Federal Appeal


Labour and Employment Law


Employer’s application for judicial review was dismissed

Labour law

Discipline and termination

Employer dismissed worker for committing violent act in workplace. Worker’s grievance for wrongful dismissal was granted and dismissal was annulled. Worker’s misconduct merited severe penalty but employer failed to account for worker’s medical state and as such, employer’s behaviour constituted discriminatory act. Employer brought application for judicial review. Application dismissed. Commissioner did not break rules of procedural fairness. Commissioner did not err in concluding there was provocation. Even if commissioner could not take into account “some provocation”, decision was based on other mitigating factors supported by evidence on record.
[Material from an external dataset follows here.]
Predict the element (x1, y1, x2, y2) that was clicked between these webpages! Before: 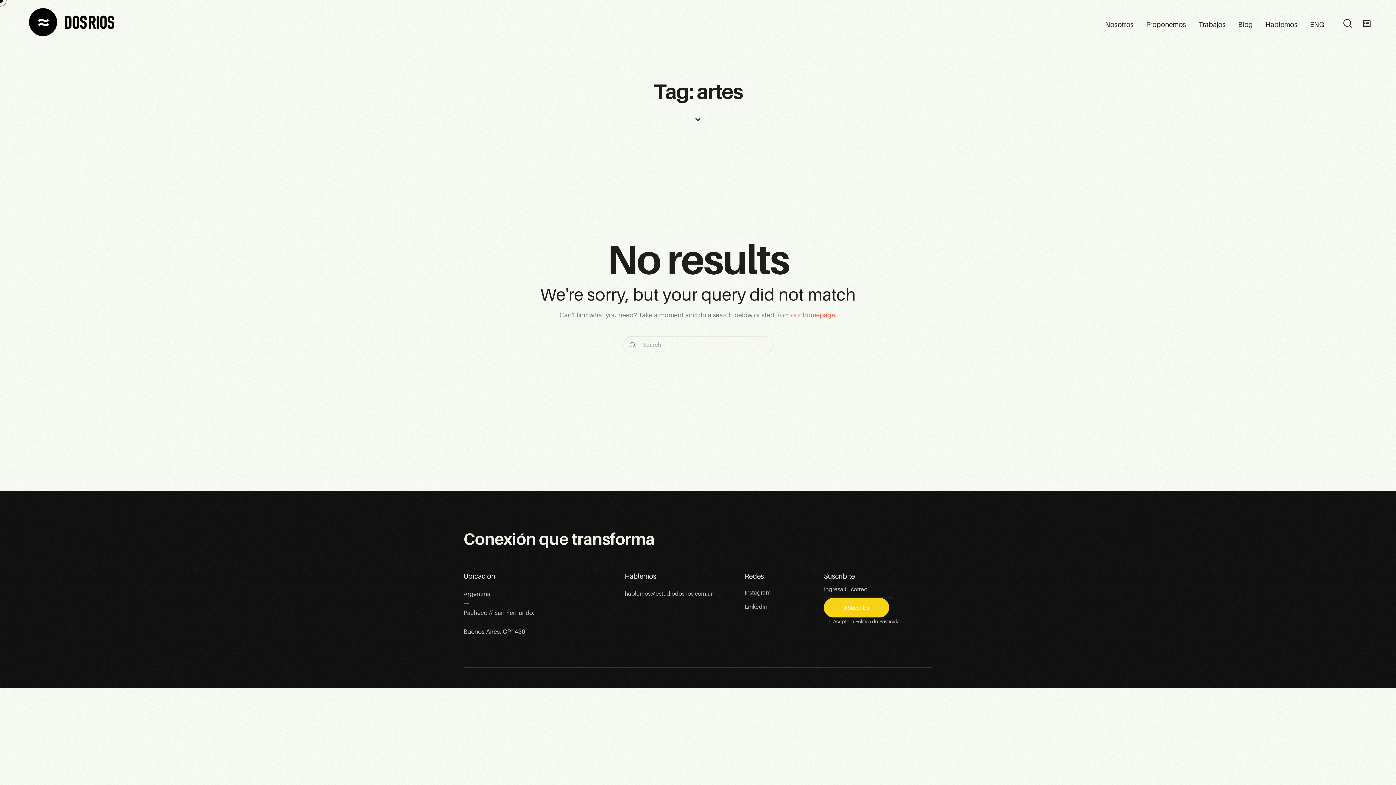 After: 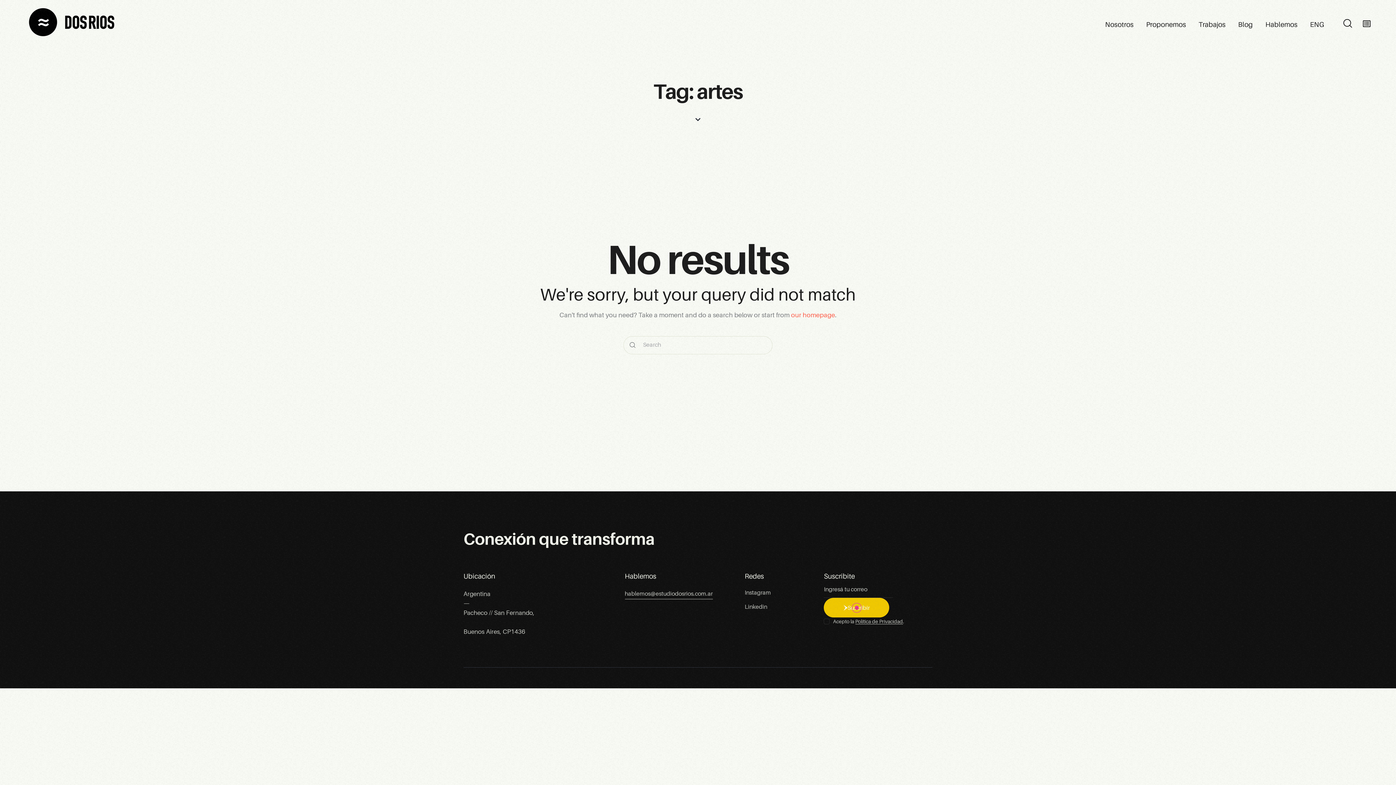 Action: bbox: (824, 598, 889, 617) label: SuscribirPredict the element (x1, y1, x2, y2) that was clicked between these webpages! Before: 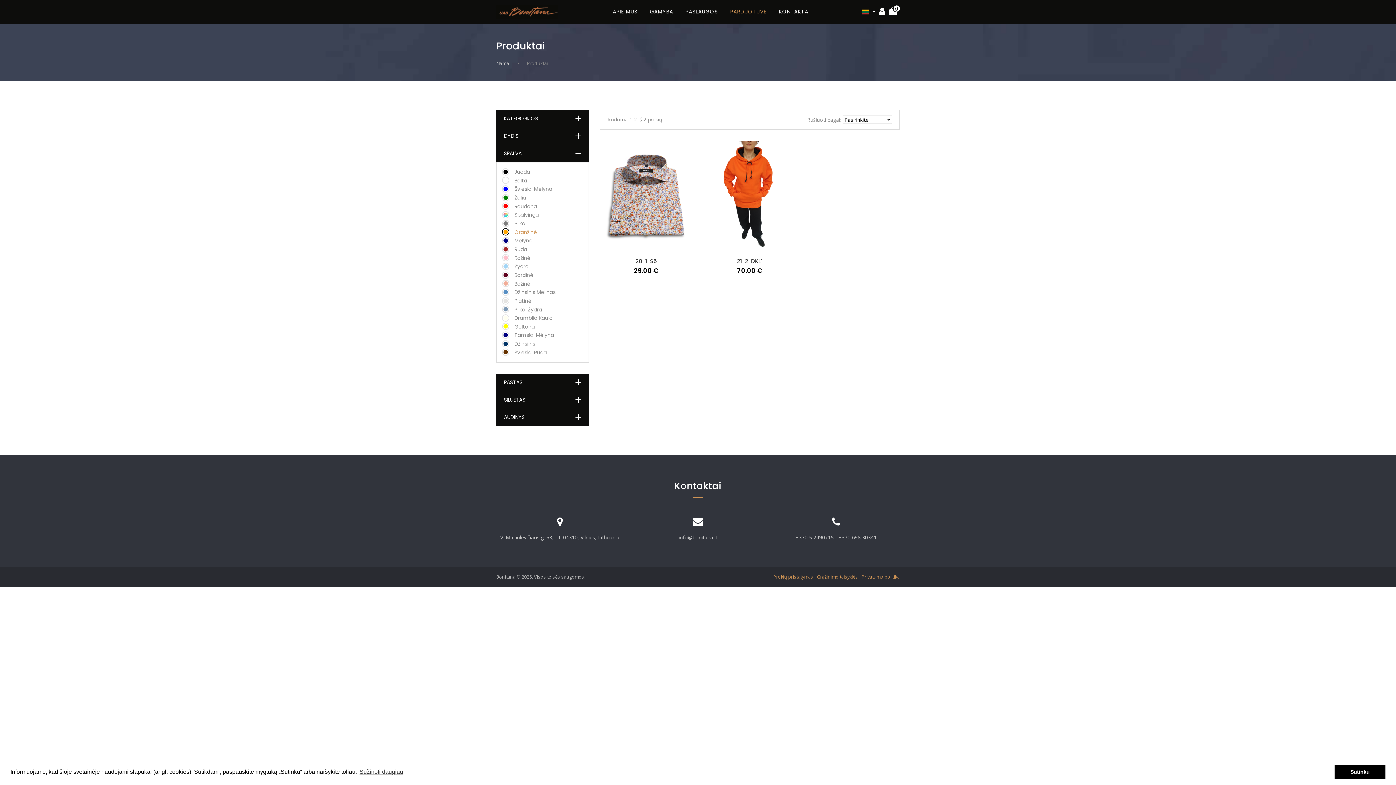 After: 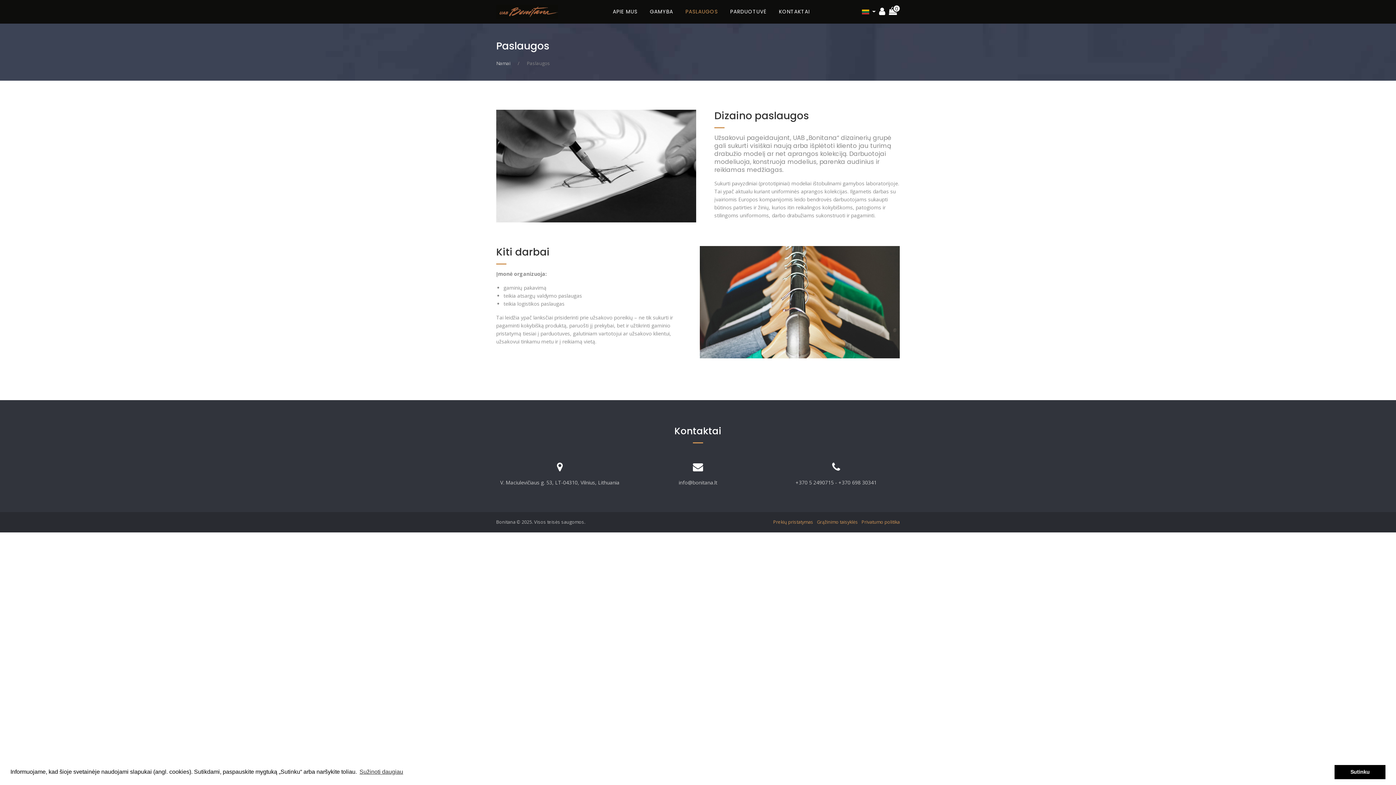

Given discrimination, commissioner did not err in concluding that ground of discrimination needed not be only factor in dismissal; that grounds of discrimination simply needed to be one factor. Evidence showed that employer was well aware of worker’s health condition. Decision of commissioner did not establish that employer could not terminate employee who committed violent acts; rather decision of commissioner showed that termination of employee could not be taken without consideration of offending employee’s health status.

Canada (Procureur général) c. Rahmani (2016), 2016 CarswellNat 5330, 2016 CAF 249, Gauthier J.A., Boivin J.A., and Yves de Montigny J.A. (F.C.A.); application for judicial review refused (2016), 2016 CarswellNat 460, 2016 CarswellNat 461, 2016 PSLREB 10, 2016 CRTEFP 10, Marie-Claire Perrault Member (Can. P.S.L.R.E.B.).